[[ Stored data open ]]

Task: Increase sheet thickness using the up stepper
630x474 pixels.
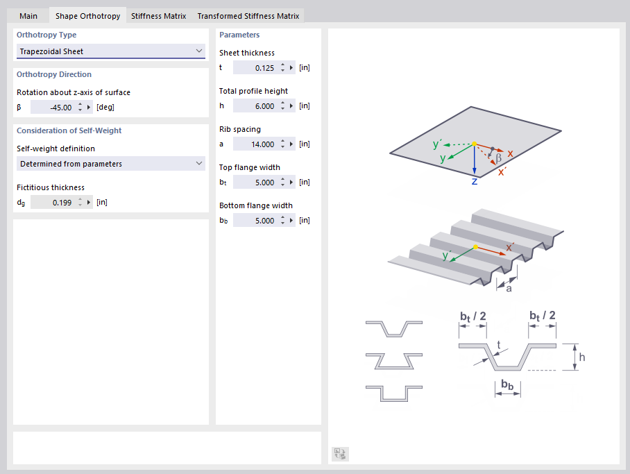Action: [282, 64]
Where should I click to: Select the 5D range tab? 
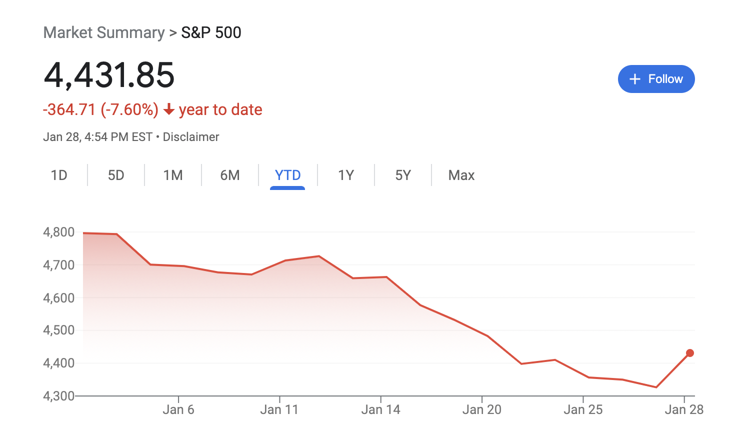point(116,176)
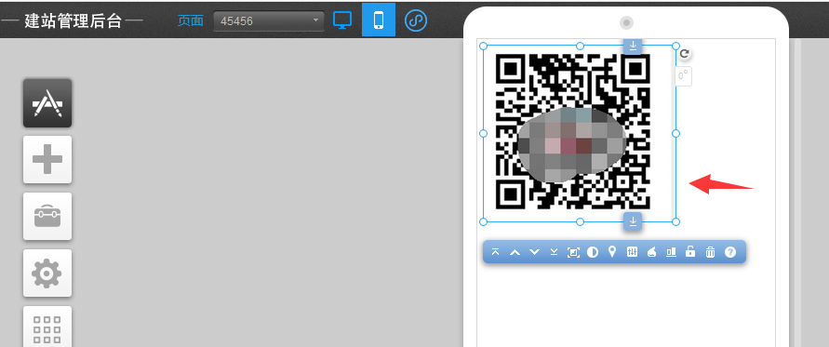This screenshot has width=829, height=347.
Task: Click the plus add-component sidebar button
Action: (47, 159)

[[ Stored data closed ]]

Give all the records again, exactly, without images.

Task: Increase sheet thickness using the up stepper
630x474 pixels.
Action: [282, 64]
Where should I click to: Select the 5D range tab? 
point(116,176)
This screenshot has width=829, height=347.
Task: Click the plus add-component sidebar button
Action: (47, 159)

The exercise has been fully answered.